◆ TASK ITEM
Copy everything from the line containing "Identify the location" down to the line containing "(400, 374).", requests included, and offset each coordinate in the answers by adding 8. Leave out all other lines.

◆ TASK INPUTS
Start of Block

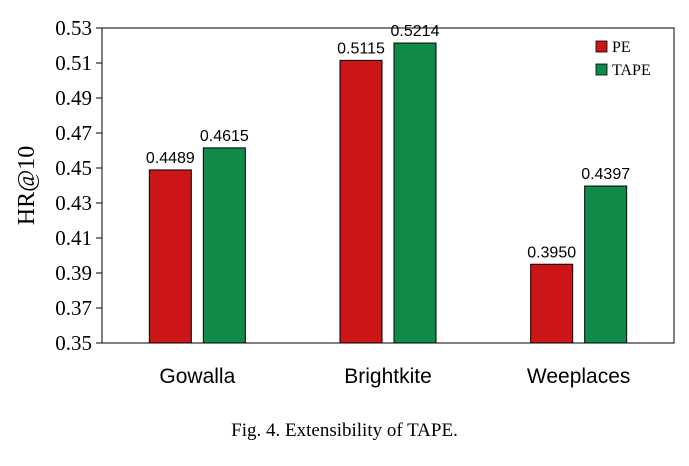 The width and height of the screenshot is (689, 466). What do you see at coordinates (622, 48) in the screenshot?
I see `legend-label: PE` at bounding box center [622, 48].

End of Block
Start of Block

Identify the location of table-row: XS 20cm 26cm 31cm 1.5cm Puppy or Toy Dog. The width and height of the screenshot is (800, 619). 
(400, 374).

End of Block
Start of Block

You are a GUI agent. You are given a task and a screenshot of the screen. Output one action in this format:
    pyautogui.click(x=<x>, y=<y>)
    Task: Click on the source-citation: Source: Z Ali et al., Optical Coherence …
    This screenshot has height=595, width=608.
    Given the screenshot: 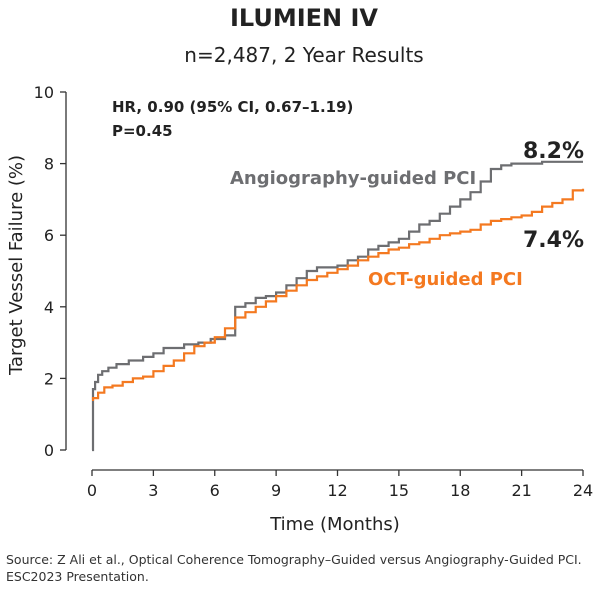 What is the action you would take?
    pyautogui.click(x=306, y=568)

End of Block

◆ TASK RESPONSE
Identify the location of table-row: XS 20cm 26cm 31cm 1.5cm Puppy or Toy Dog. The width and height of the screenshot is (800, 619). 
(408, 382).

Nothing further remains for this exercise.